L’enquête infra-régionale sur la consommation des jeunes de 17 ans avait révélé que les jeunes de l’Ouest francilien qui comprend les territoires les plus riches de Paris étaient les principaux consommateurs de substances psychoactives. Contrairement aux idées reçues, ils sont plus consommateurs que ceux résidant en Seine-Saint-Denis, le territoire le plus pauvre d’Ile de France (et de France métropolitaine). Le département affichait un taux de pauvreté de 29% en 2015 avec une proportion de jeunes de moins de 30 ans de 43%. Les résultats de l’enquête démonte le cliché collectif qui amalgame le “délinquant” de cité et le consommateur de substances et notamment de cannabis.

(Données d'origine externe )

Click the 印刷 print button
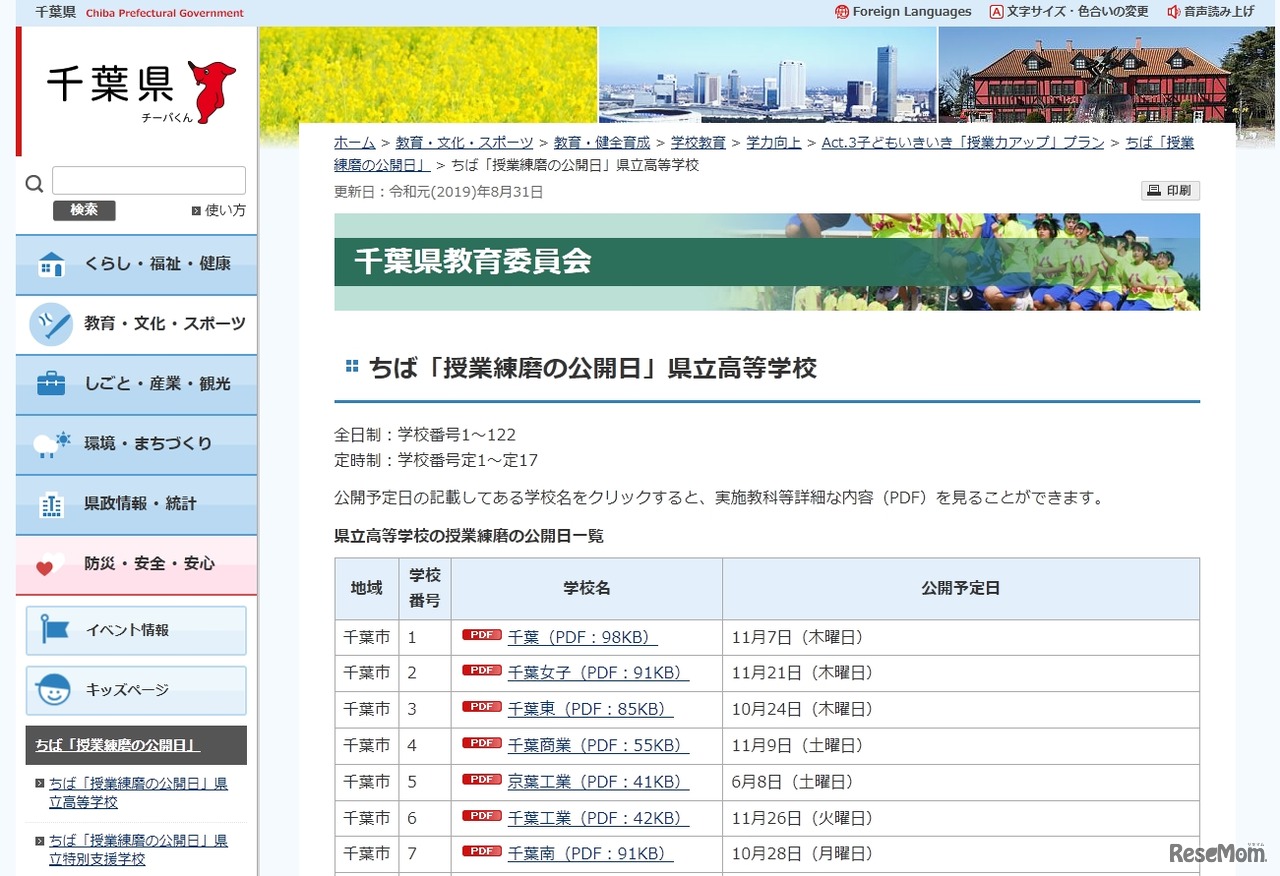Image resolution: width=1280 pixels, height=876 pixels. pos(1169,190)
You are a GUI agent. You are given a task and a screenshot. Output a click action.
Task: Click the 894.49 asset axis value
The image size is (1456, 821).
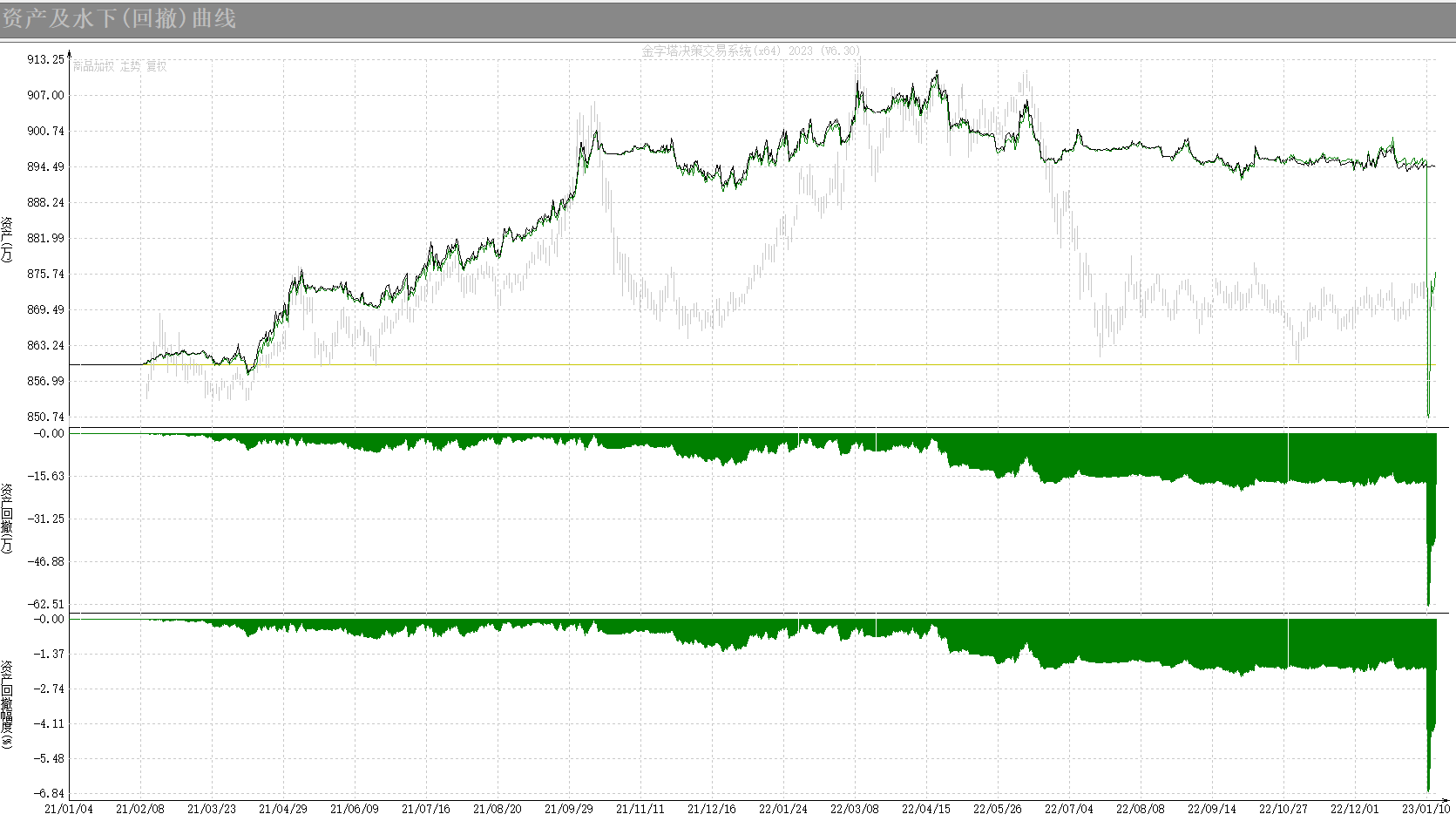(45, 166)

En revanche, il est vrai que les banlieues défavorisées sont des hauts lieux du trafic de stupéfiants et la Seine Saint Denis particulièrement du fait de sa position géographique et de son fort taux de chômage (19% des 15-64 ans en 2015 selon l’Insee). L’article du Monde intitulé “les bourges font tourner le business” explique : “le département des Hauts-de-Seine figure historiquement parmi les territoires les plus touchés par la consommation et le trafic de stupéfiants. Sa position géographique en fait une terre fertile pour le deal : il longe les quartiers les plus riches de la capitale et abrite plusieurs villes parmi les plus nanties d’Ile-de-France, comme Neuilly-sur-Seine,Boulogne-Billancourt, Levallois-Perret ou encore Issy-les-Moulineaux”.

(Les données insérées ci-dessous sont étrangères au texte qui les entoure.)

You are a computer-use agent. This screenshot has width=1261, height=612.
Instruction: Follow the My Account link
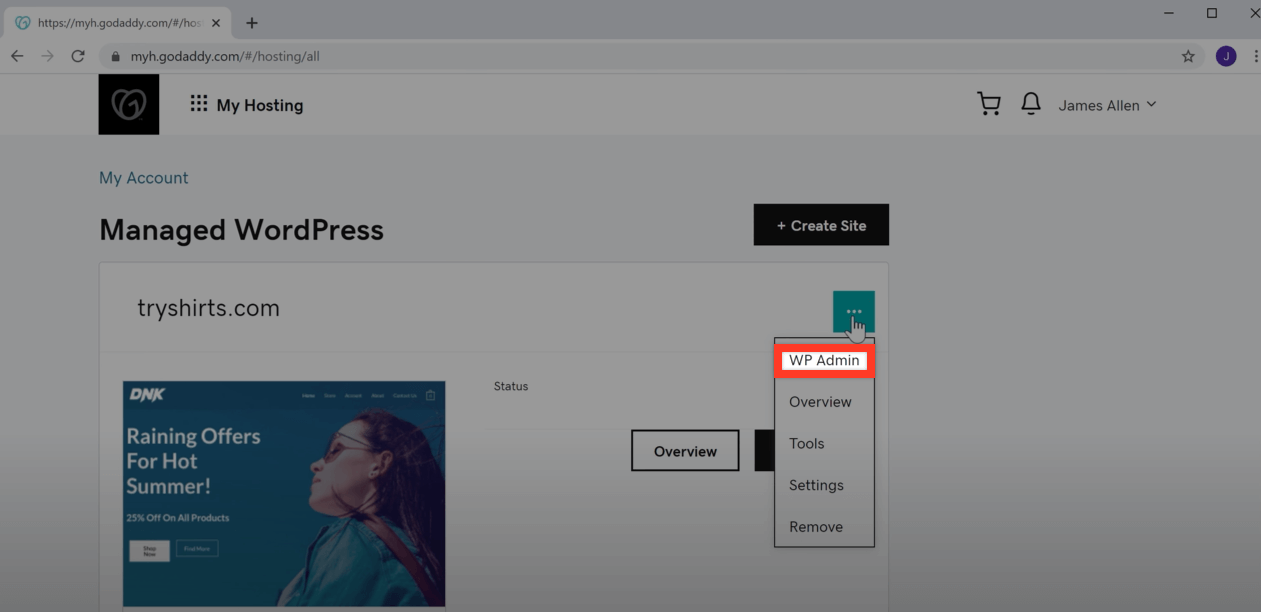(x=144, y=178)
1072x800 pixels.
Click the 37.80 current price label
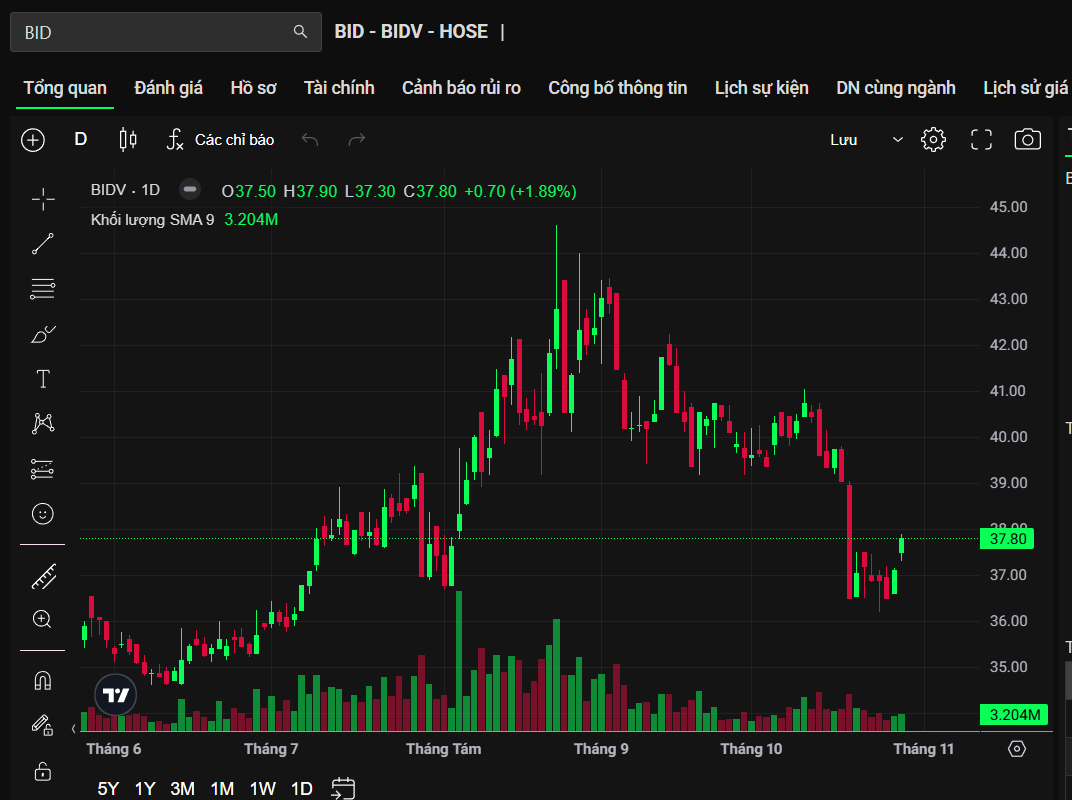1007,539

En d’autres termes, la fracture entre les dealers issus des classes pauvres et les consommateurs issus des milieux riches réanime les fractures territoriales et sociales d’Ile de France. Les banlieues défavorisées environnantes de territoire plus aisées deviennent des points de ventes, des plateformes du trafic de drogues et la jeunesse de ces quartiers deviennent des fournisseurs pour des consommateurs plus riches. Parallèlement, ce sont ces banlieues pauvres qui sont visées par l’activité policière et leur jeunesse qui est stigmatisée comme délinquante.

Qui sont les cibles de l’amende forfaitaire?

On pourrait croire qu’en ciblant les consommateurs, le projet d’amende forfaitaire du gouvernement récemment adopté par le Parlement rétablirait la balance mais, en réalité, une certaine hypocrisie sociale sous-tend ce projet selon la sénatrice Esther Benassa. L’amende a un caractère injuste contre les différents types de consommateurs : elle lésera davantage les usagers pauvres des quartiers défavorisés particulièrement visés par l’activité policière. Pour la clientèle aisée qui a d’ailleurs peu de contacts avec la police, l’amende fera simplement “parti du budget beuh” et n’aura pas de caractère dissuasif. Il est notable d’ailleurs que les élus aient baissé l’amende à 200€ au lieu de 300€ en évoquant des considérations de solvabilité.

Récemment, le Parisien a relayé une affaire présentée devant le Tribunal Correctionnel de Versailles : quatre jeunes hommes sont soupçonnés de manager un call-center de vente de drogue qui livre dans toute l’île de France à domicile à partir de 100€ d’achats. Parallèlement, l’article du Monde mentionné plus haut relaye les propos d’un couple quadragénaire résidant dans le XVIe qui explique qu’ils se font livrer à domicile du haschish, de l’herbe et de la cocaïne. Vraisemblablement, l’amende forfaitaire ne visera qu’un certain type de consommateur : celui qui n’a pas d’autres moyens que de se fournir dans la rue.